Scaling AncestryDNA using Hadoop and HBase

Scaling AncestryDNA using Hadoop and HBase

Grand Ballroom A
Monday, 2:50pm - 3:40pm

What do you get when you take Bioinformatics Scientists with PhDs and mix them up with Software Engineers? Why Ancestry DNA on Hadoop and HBase! Get the whole story from both the management (Bill Yetman, Sr. Director) and developer (Jeremy Pollack, Principle Engineer/Team Lead) points of view. Find out how this unique cast of characters took academic programs and created an industrial, scalable, DNA processing pipeline (a real Big Data problem) using Hadoop and HBase. The final implementation provided a 1700% performance improvement.


You don’t know how DNA matching works? No worries. We’ll provide a simple example so you follow along.
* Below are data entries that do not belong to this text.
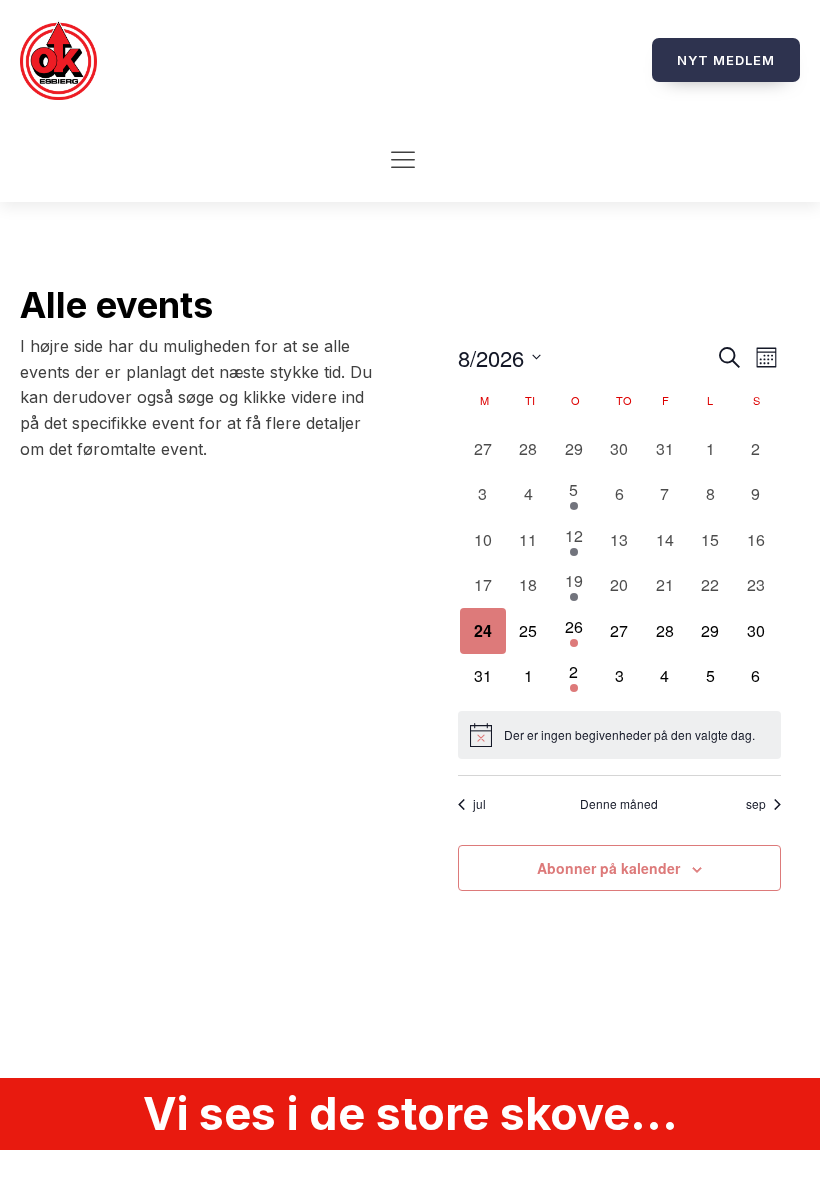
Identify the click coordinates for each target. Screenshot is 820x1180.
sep (756, 804)
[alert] (619, 735)
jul (479, 804)
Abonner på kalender (608, 868)
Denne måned (619, 804)
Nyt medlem (726, 60)
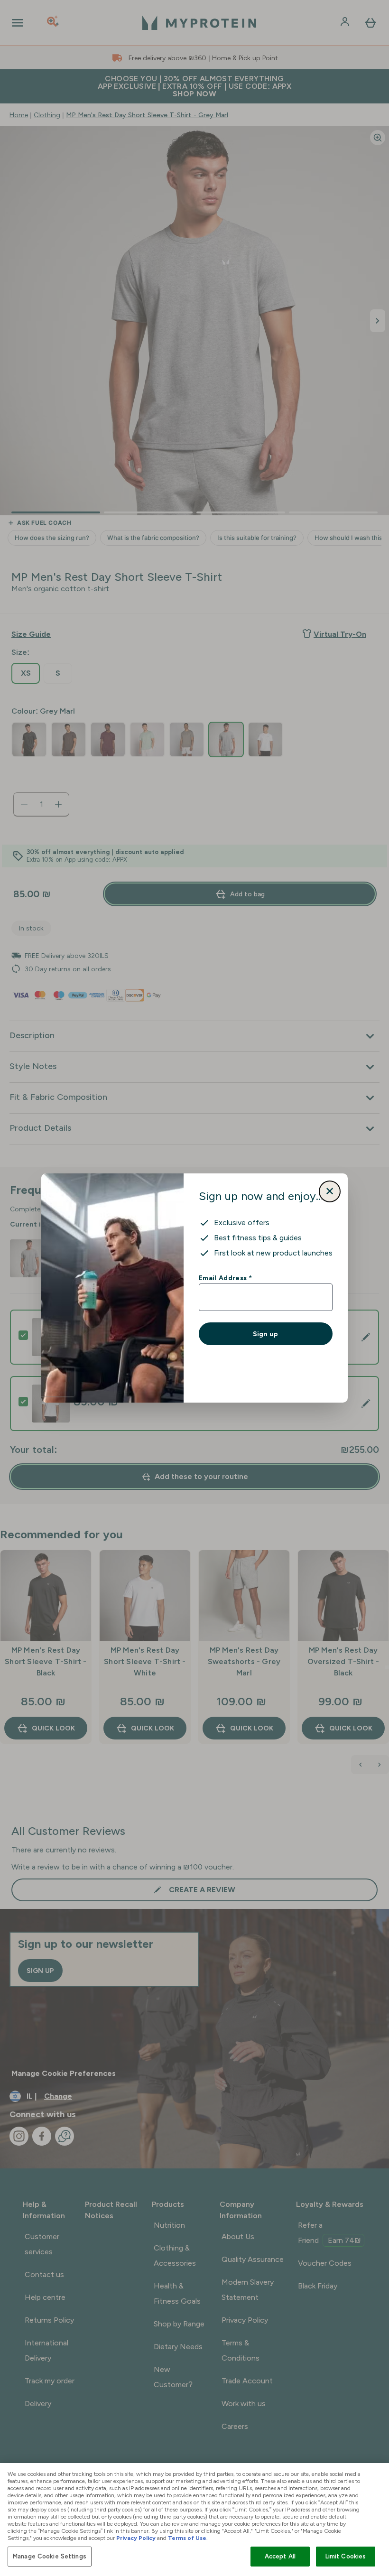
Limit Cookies (345, 2556)
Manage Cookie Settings (49, 2556)
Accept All (280, 2556)
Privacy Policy (136, 2538)
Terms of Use (187, 2538)
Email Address (225, 1278)
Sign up (265, 1334)
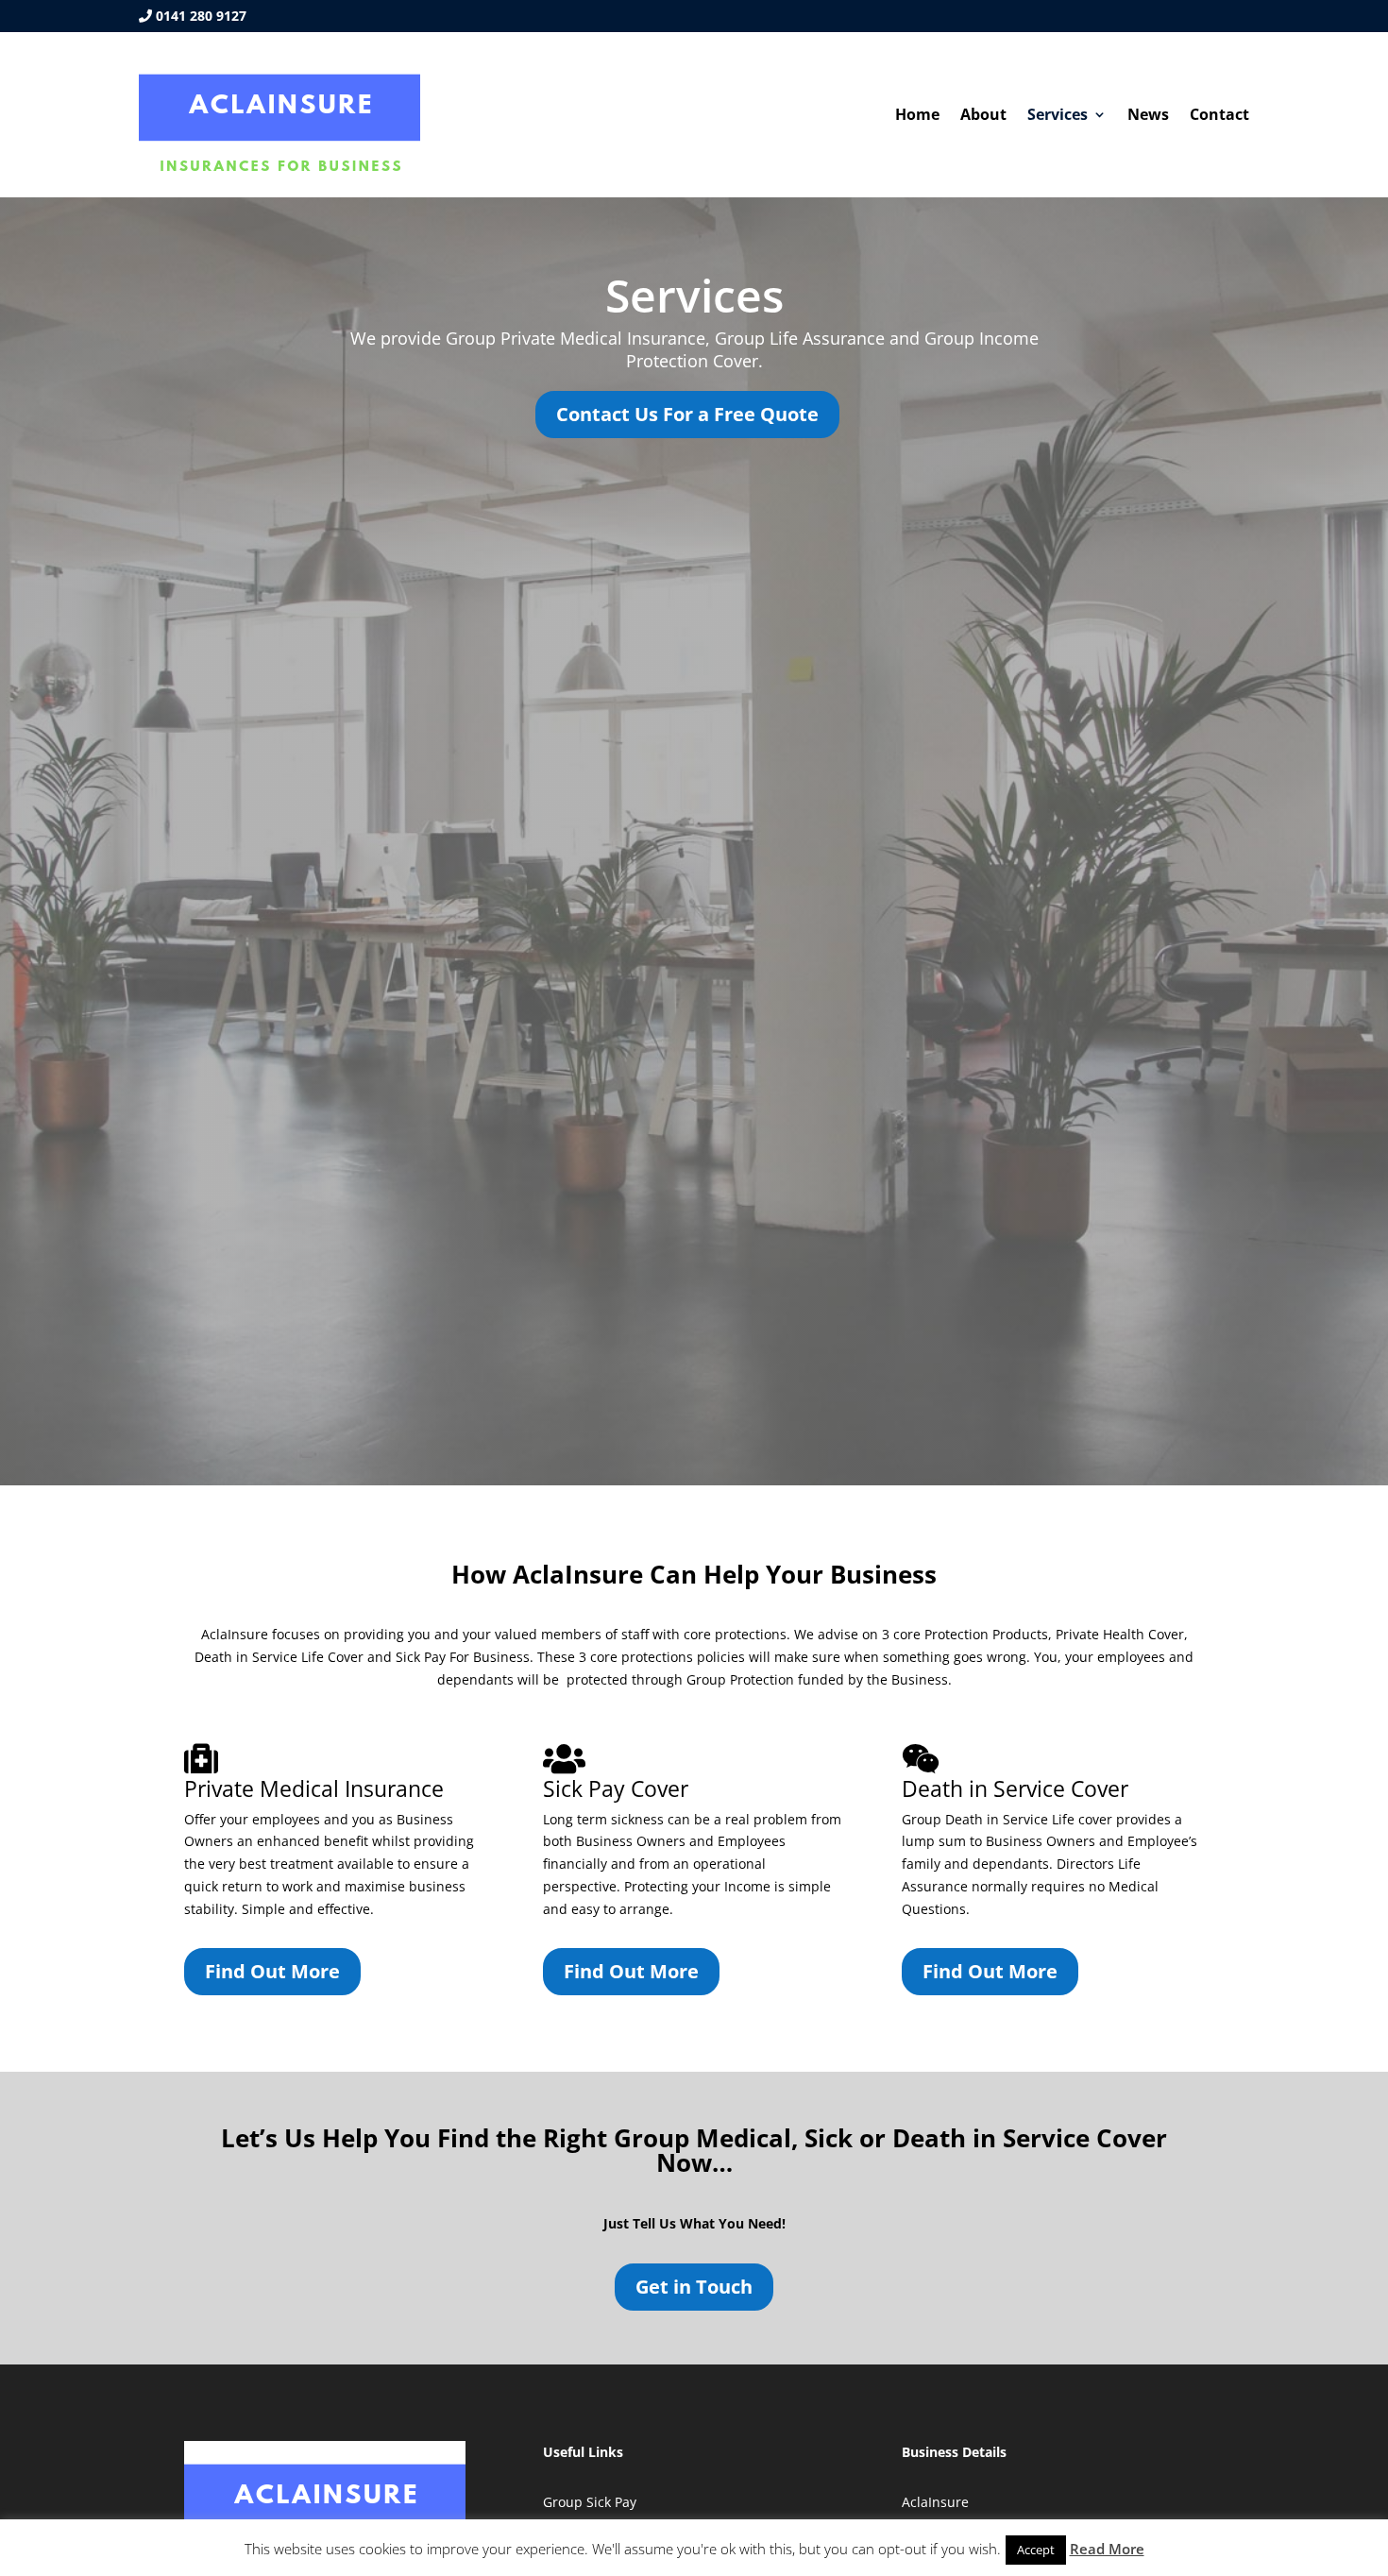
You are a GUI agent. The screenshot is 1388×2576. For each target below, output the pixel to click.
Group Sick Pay (589, 2502)
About (983, 116)
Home (917, 116)
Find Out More (272, 1971)
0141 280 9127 (201, 16)
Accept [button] (1036, 2549)
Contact (1219, 116)
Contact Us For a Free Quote (687, 414)
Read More (1107, 2548)
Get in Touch (694, 2286)
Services (1057, 116)
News (1148, 116)
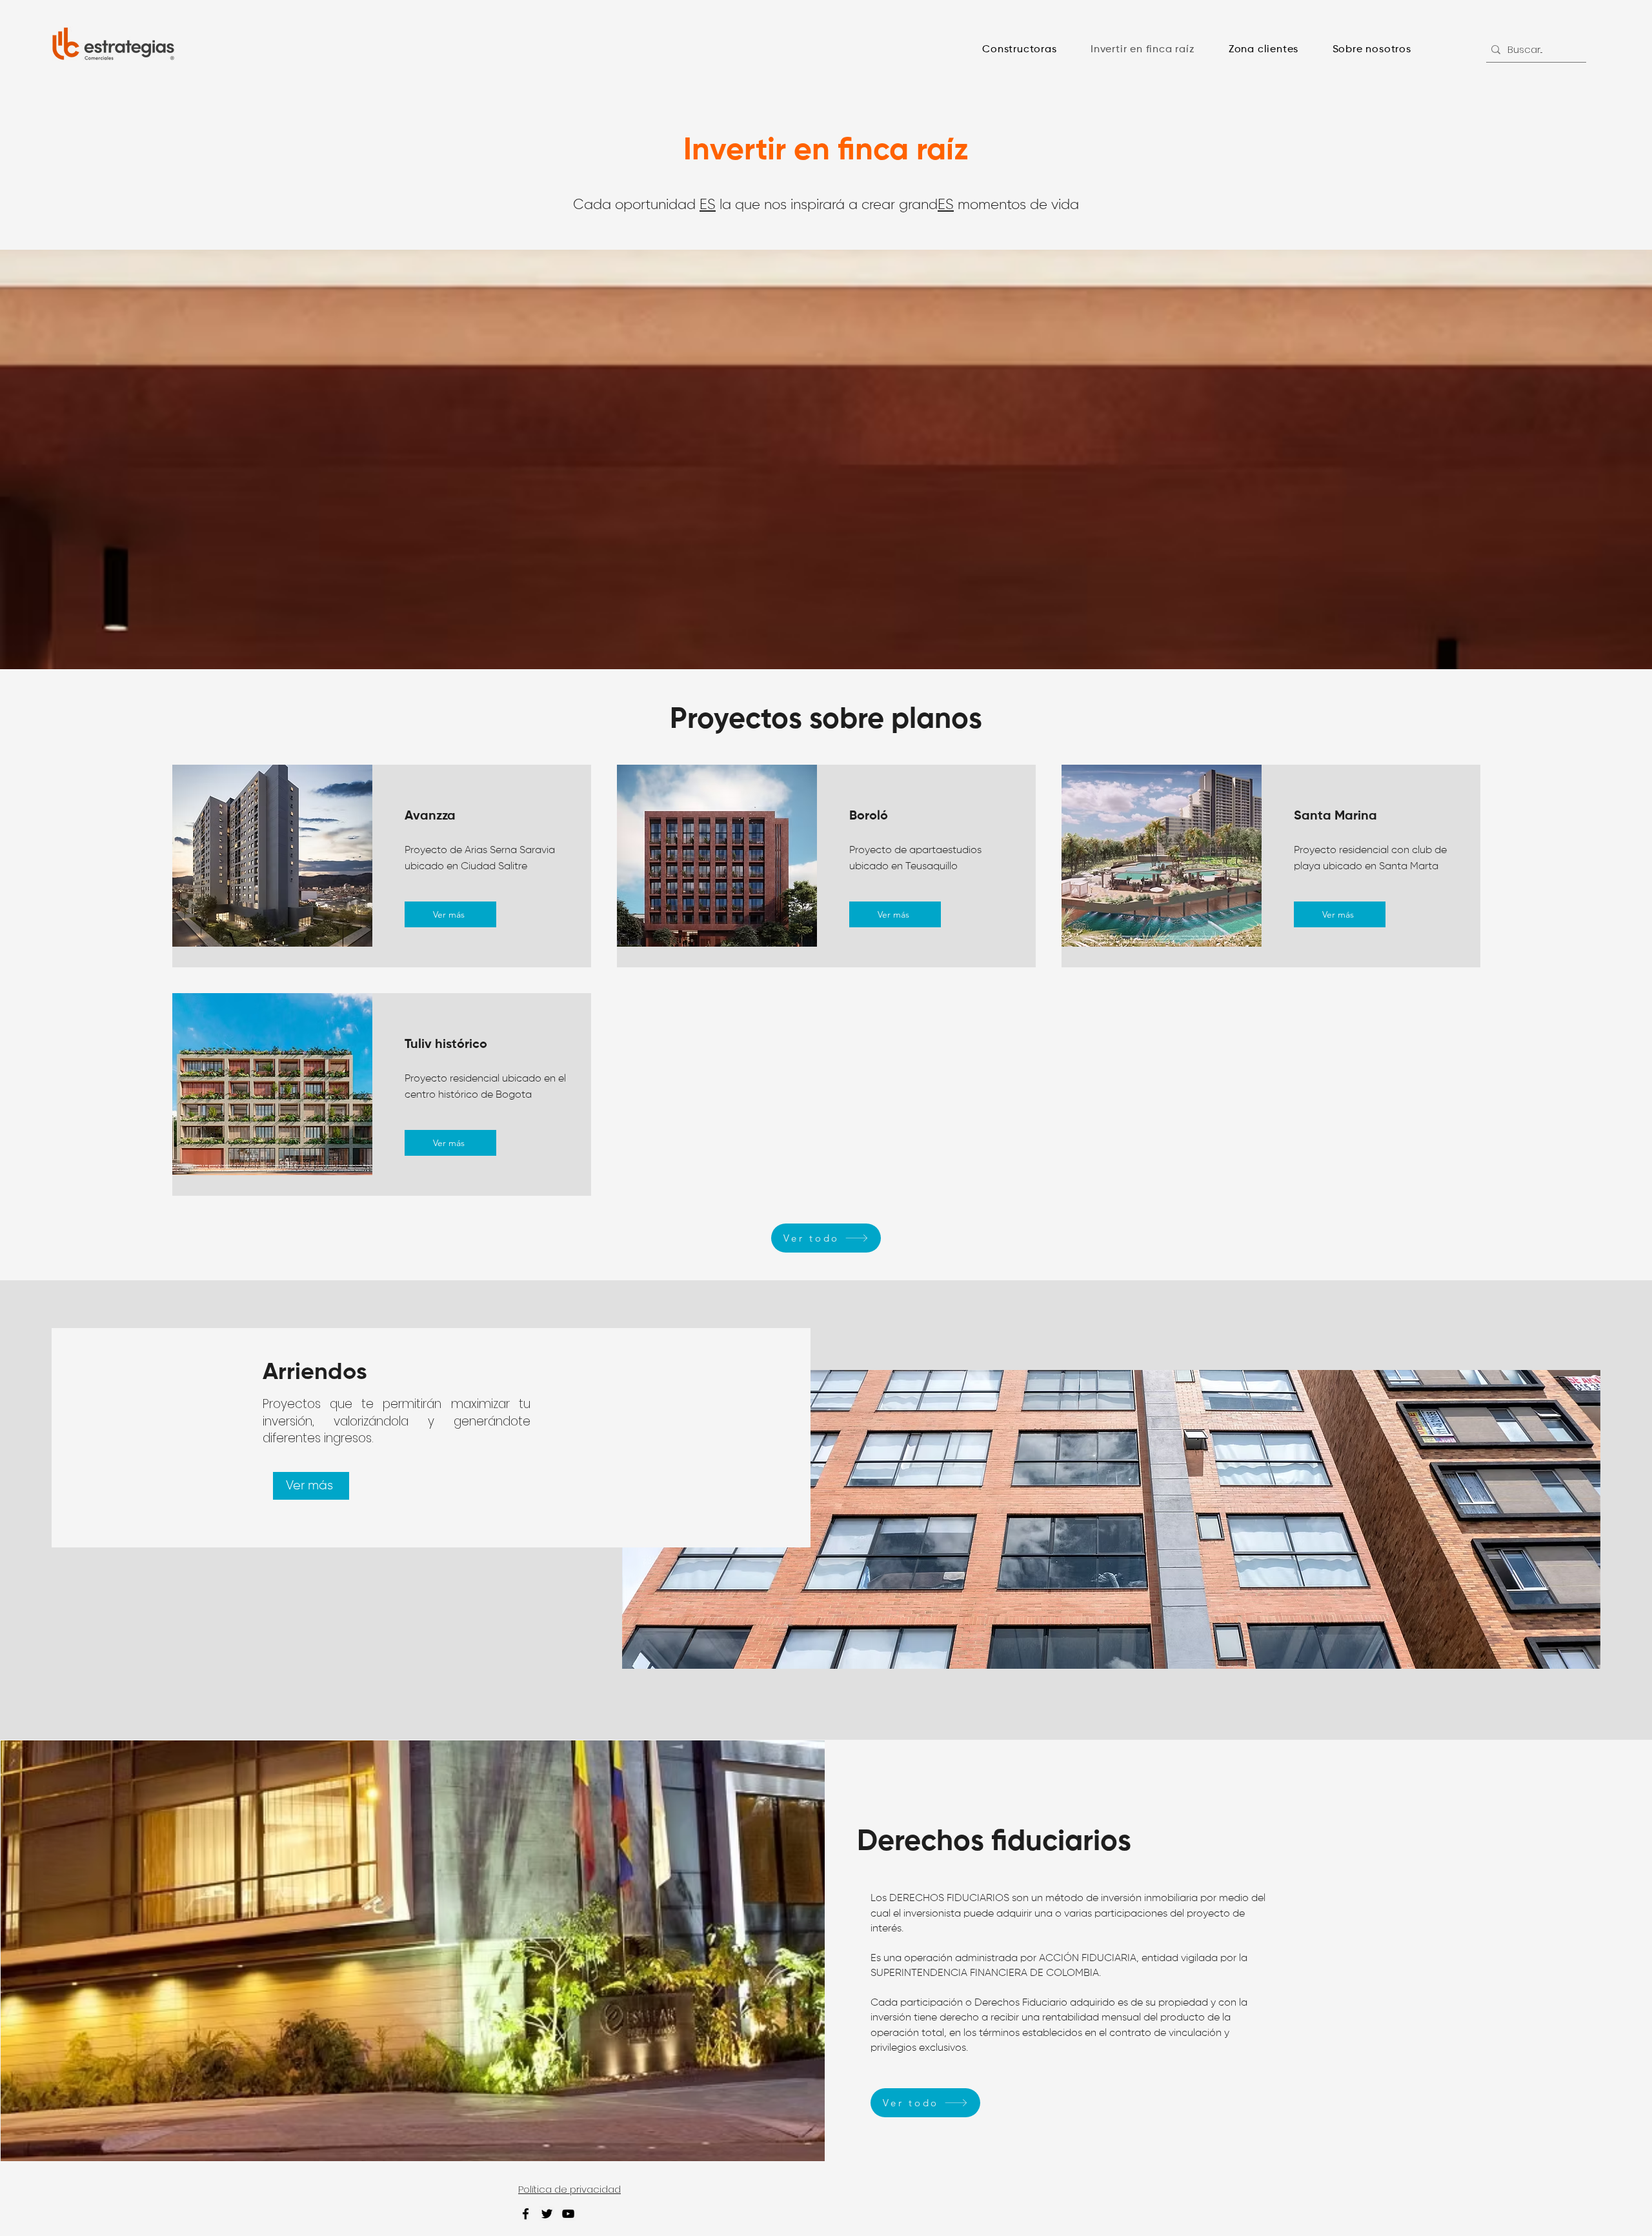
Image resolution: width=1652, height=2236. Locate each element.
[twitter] (546, 2213)
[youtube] (568, 2213)
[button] (1019, 50)
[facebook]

A full autosomal test, 700,000 SNPs used for ethnicity and matching, a DNA pool size of 120,000 samples, and over 6 million 4th cousin matches already delivered to our users. Learn how Agile techniques (start simple, get going, iterate), the “measure everything” principle, and a unique mix of scientists and engineers worked together to create a truly unique breakthrough architecture – and created a unique Family History Product along the way.

Jeremy.Pollack's picture
Jeremy is a senior engineer at Ancestry.com, where he supports a team of scientists and makes their discoveries scale. In the past, he’s written code that withstood the traffic from a Superbowl ad, created the content management system for one of the web’s most popular parenting sites, and oversaw the technology needs of a well-known online magazine. When he’s not coding, he enjoys reading, playing the darbuka, and throwing awesome dinner parties.
Bill.Yetman's picture
Bill Yetman has served as Senior Director of Engineering at Ancestry.com since January 2011. Bill has held multiple positions with Ancestry.com from August 2002, including Senior Director of Engineering, Director of Sites, Mobile and APIs, Director of Ad Operations and Ad Sales, Senior Software Manager of eCommerce and Senior Software Devloper. Prior to joining Ancestry.com, he held several developer and programmer roles with Coresoft Technologies, Inc., Novell/Word Perfect, Fujitsu Systems of America and NCR. Mr. Yetman holds a B.S. in Computer Science and a B.A. in Psychology from San Diego State University.